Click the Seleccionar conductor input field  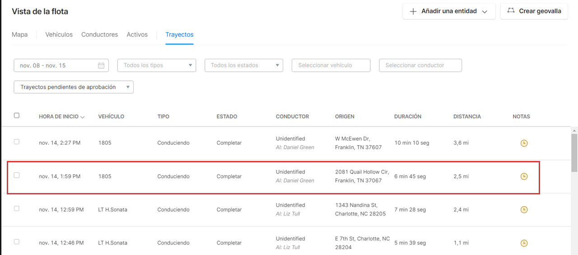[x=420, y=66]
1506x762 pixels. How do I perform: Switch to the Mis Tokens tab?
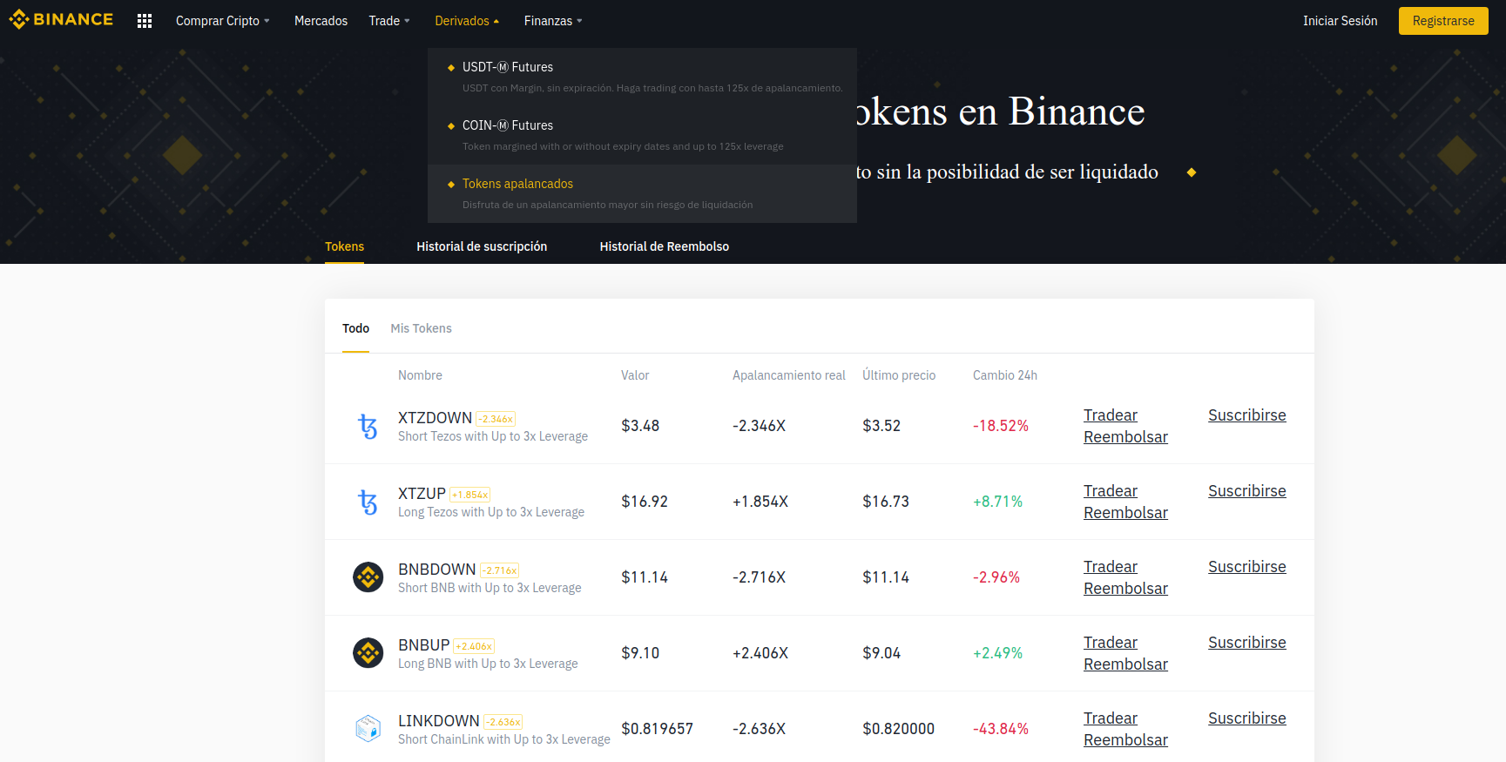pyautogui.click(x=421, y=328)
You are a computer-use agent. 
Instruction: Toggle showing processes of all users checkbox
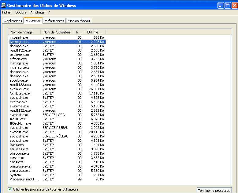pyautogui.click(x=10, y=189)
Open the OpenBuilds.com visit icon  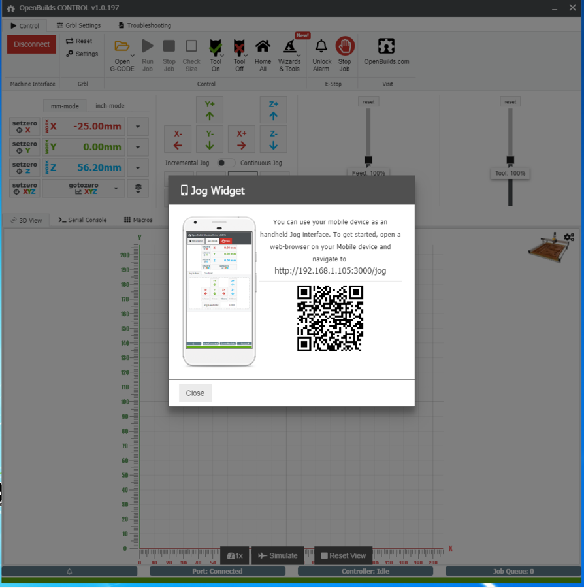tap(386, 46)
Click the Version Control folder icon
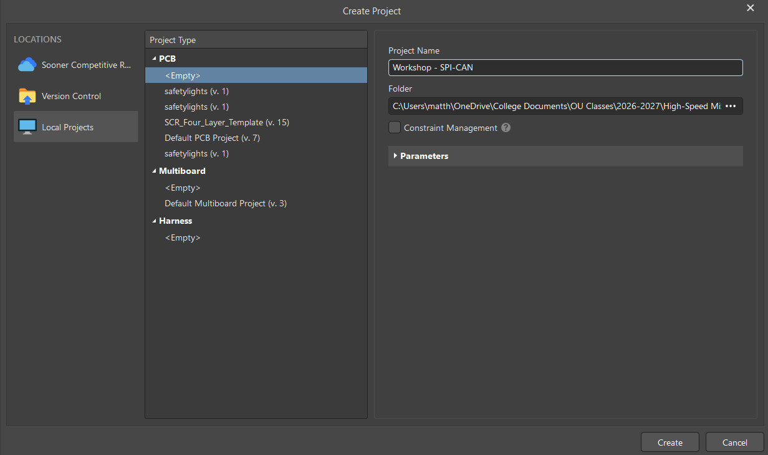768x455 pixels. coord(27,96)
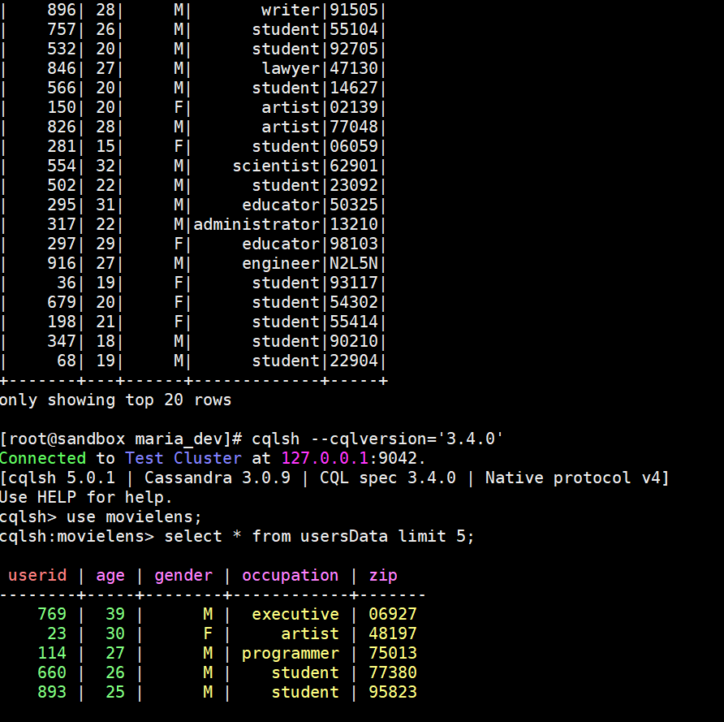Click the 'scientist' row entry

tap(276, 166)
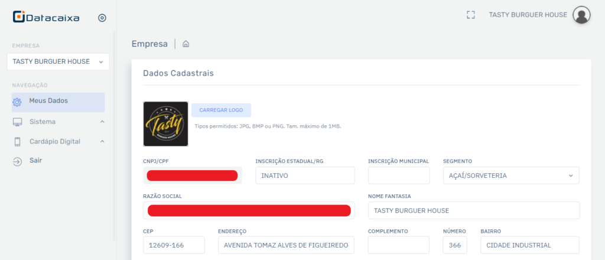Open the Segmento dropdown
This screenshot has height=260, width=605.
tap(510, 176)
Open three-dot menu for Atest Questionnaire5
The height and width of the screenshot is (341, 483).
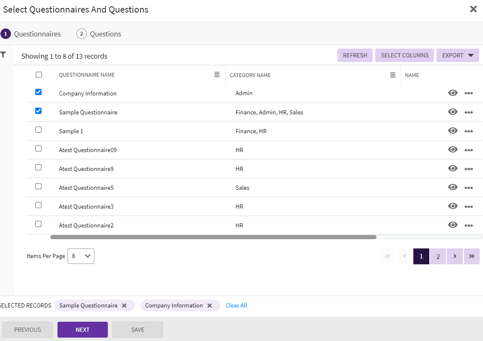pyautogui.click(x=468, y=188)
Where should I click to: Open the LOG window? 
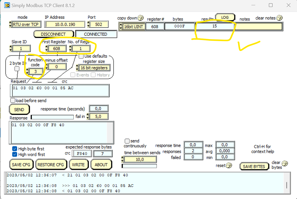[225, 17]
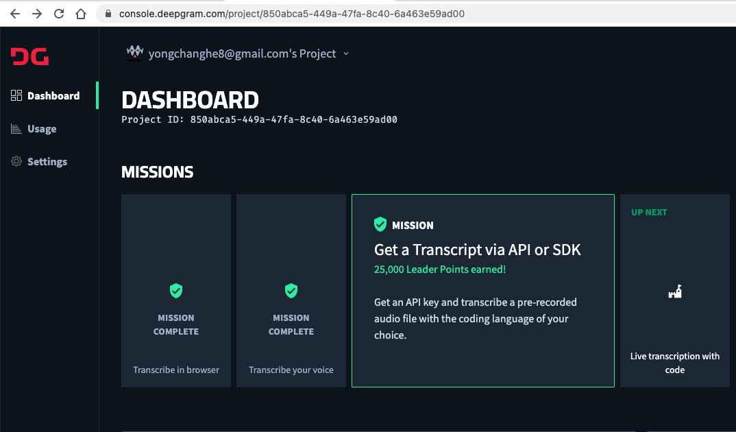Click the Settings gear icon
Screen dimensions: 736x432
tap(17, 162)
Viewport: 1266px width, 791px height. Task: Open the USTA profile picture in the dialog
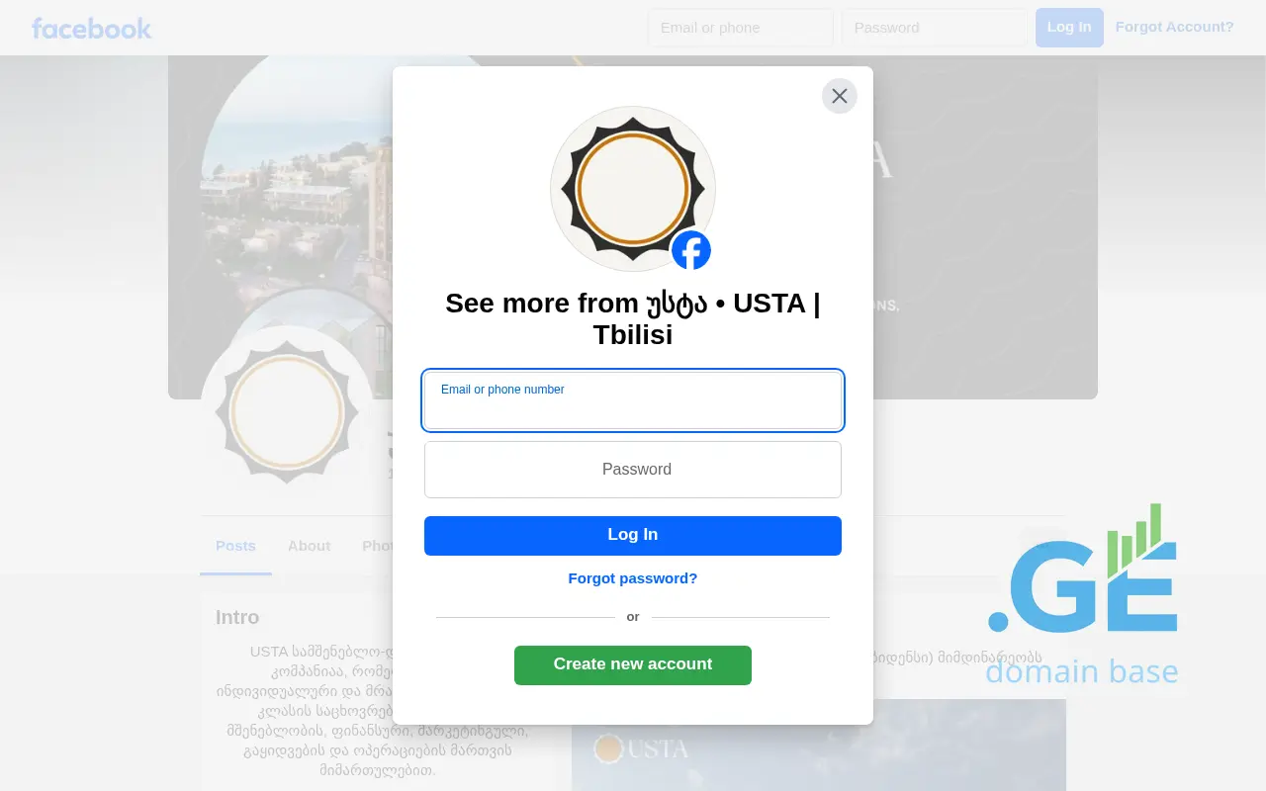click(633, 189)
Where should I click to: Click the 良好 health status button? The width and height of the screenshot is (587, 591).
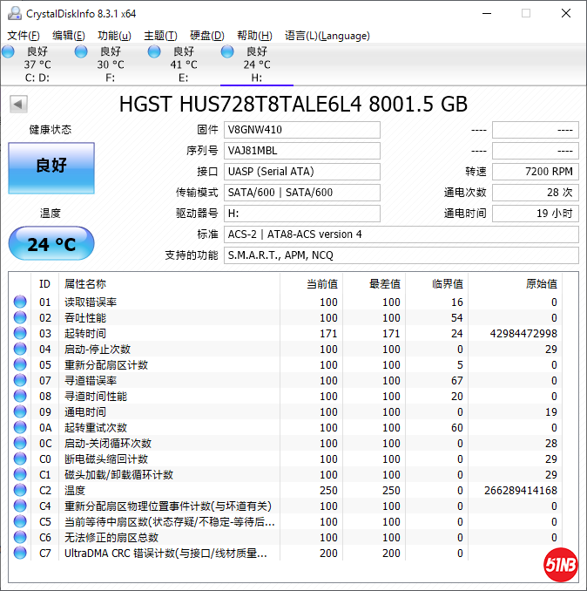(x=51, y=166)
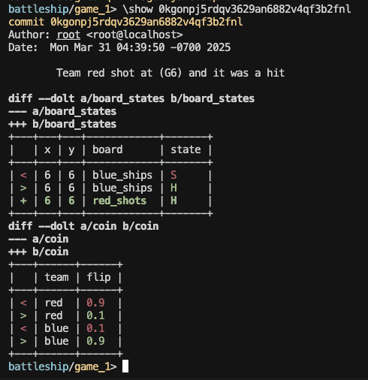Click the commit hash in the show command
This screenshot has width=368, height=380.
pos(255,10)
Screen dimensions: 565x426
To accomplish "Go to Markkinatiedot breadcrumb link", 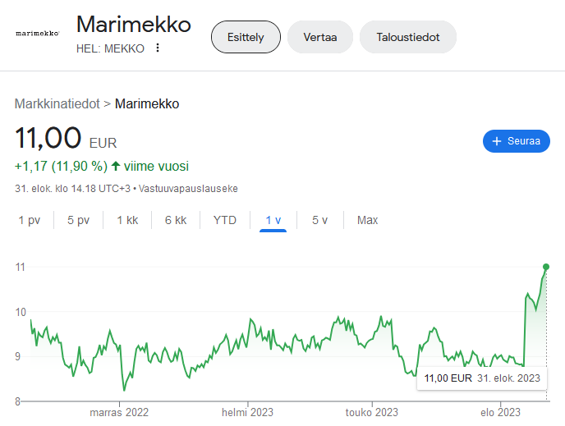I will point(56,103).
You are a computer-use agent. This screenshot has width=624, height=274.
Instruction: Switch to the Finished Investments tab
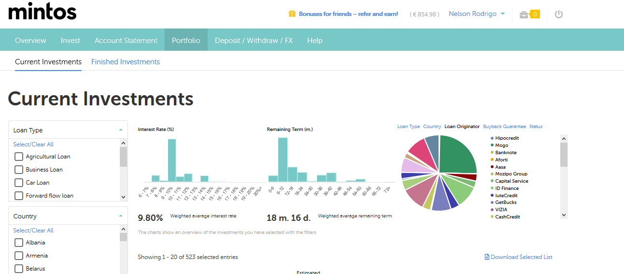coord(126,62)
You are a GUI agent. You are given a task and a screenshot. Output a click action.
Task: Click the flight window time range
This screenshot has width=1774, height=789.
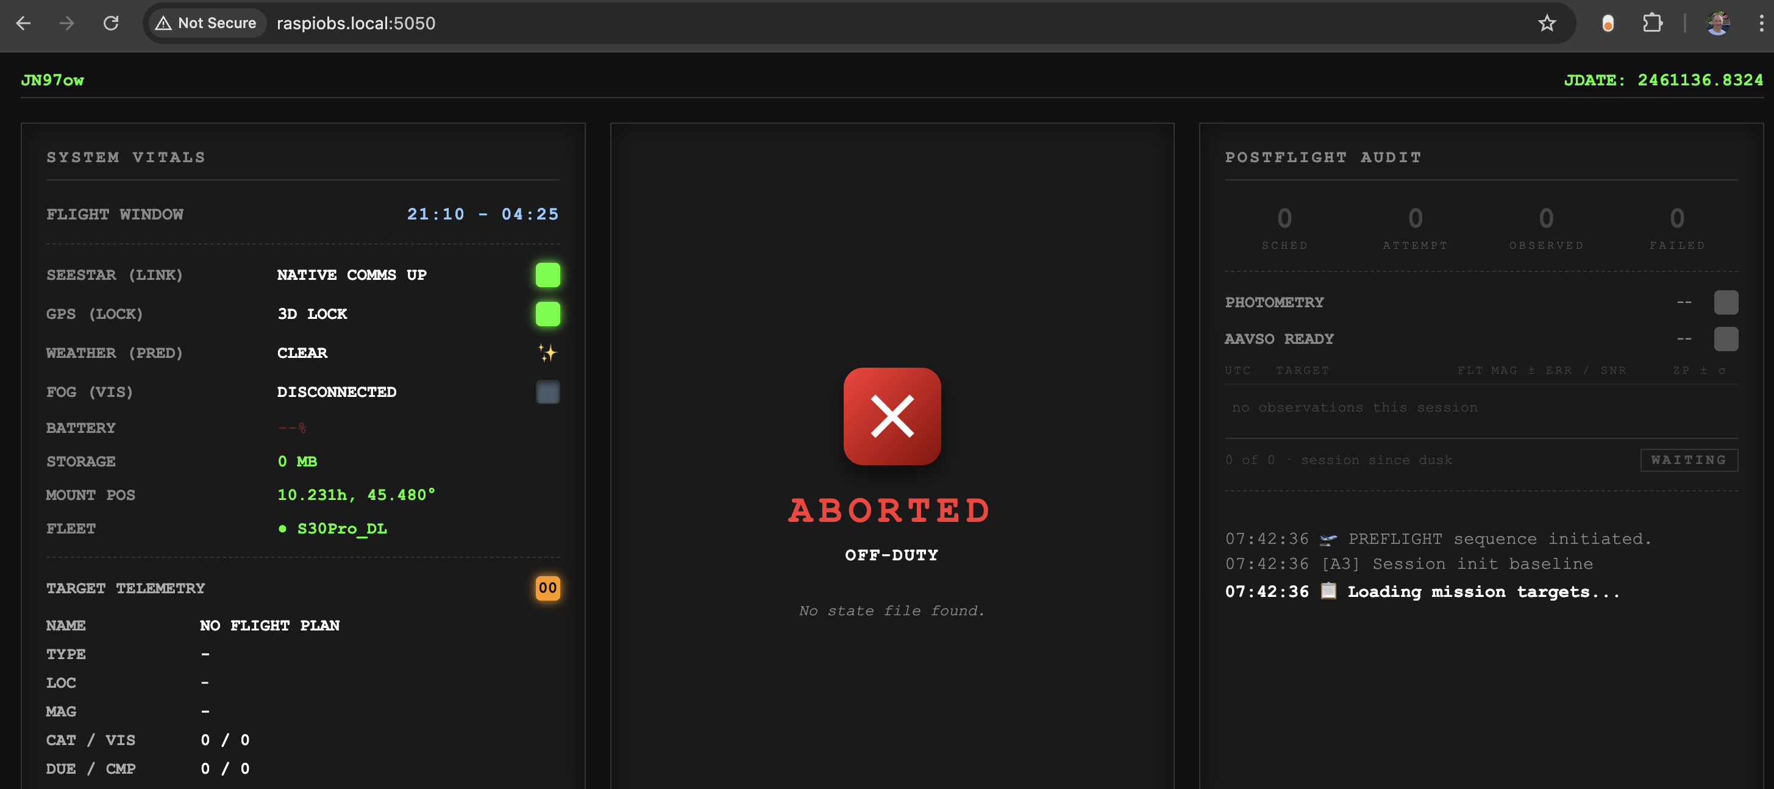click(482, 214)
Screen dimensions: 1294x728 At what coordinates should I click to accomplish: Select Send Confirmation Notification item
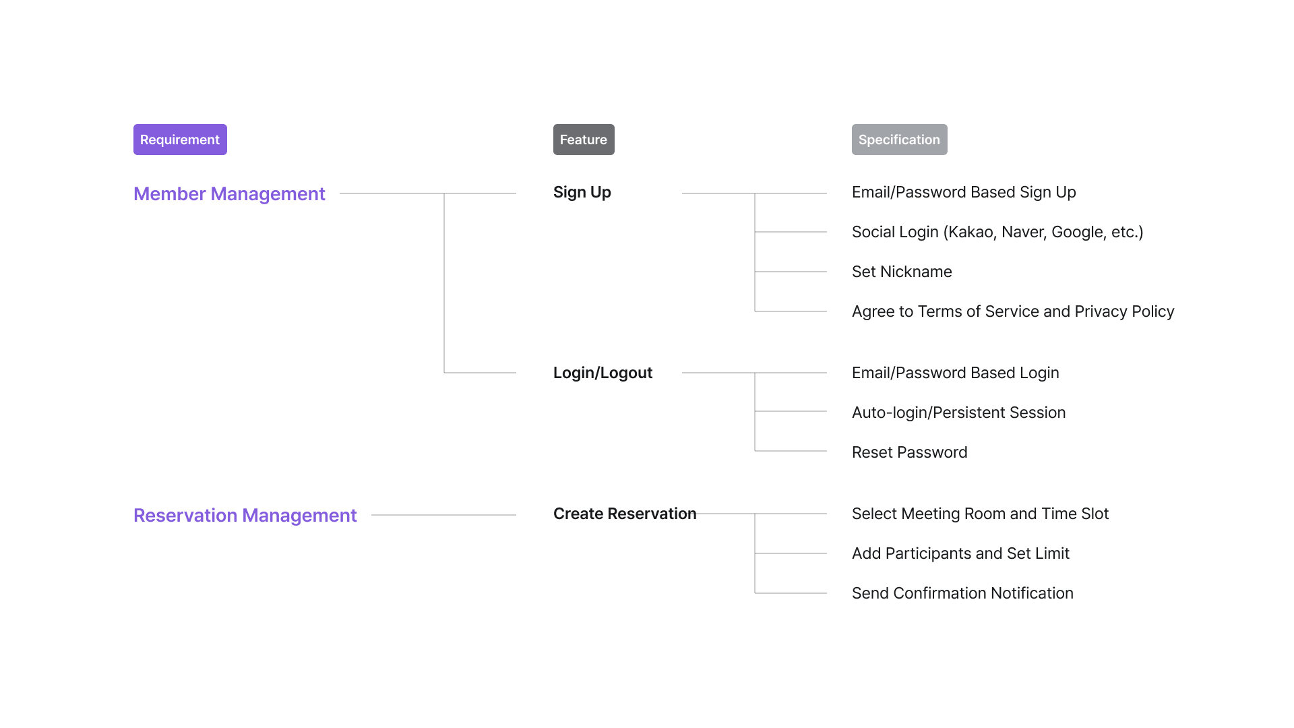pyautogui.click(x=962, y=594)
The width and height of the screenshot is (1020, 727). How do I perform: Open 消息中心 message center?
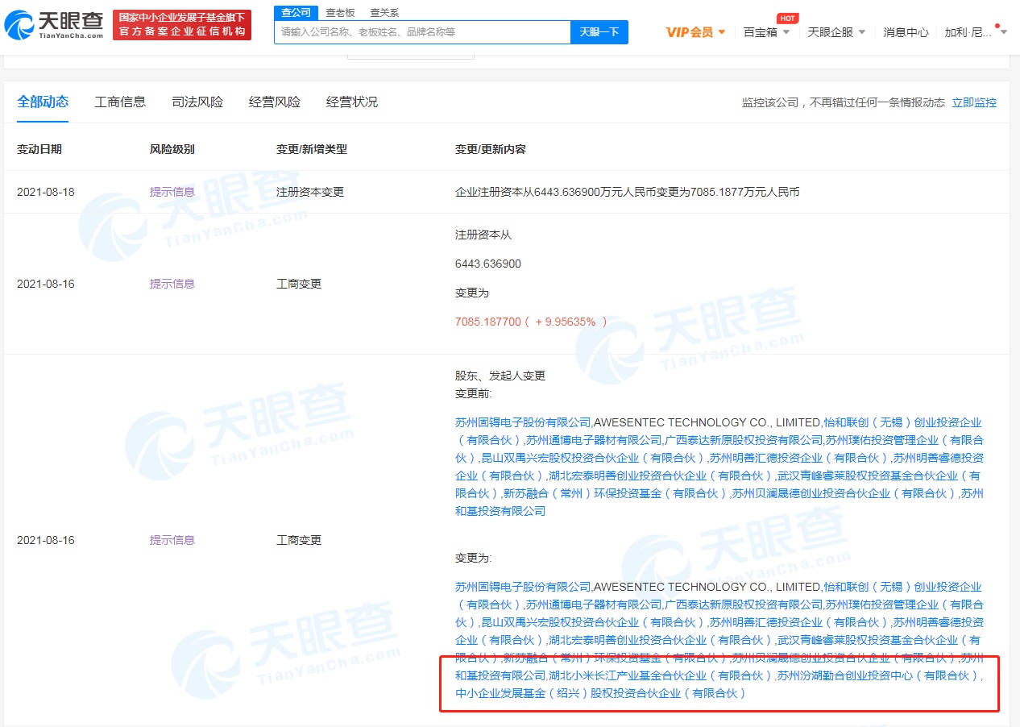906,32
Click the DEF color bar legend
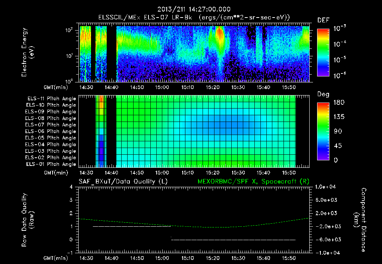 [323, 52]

━━━━

**Instructions to follow**
Copy out every line above that contains the string "computer".

**Written solution**
You are a computer-use agent. 
You are a computer-use agent. This screenshot has width=624, height=274.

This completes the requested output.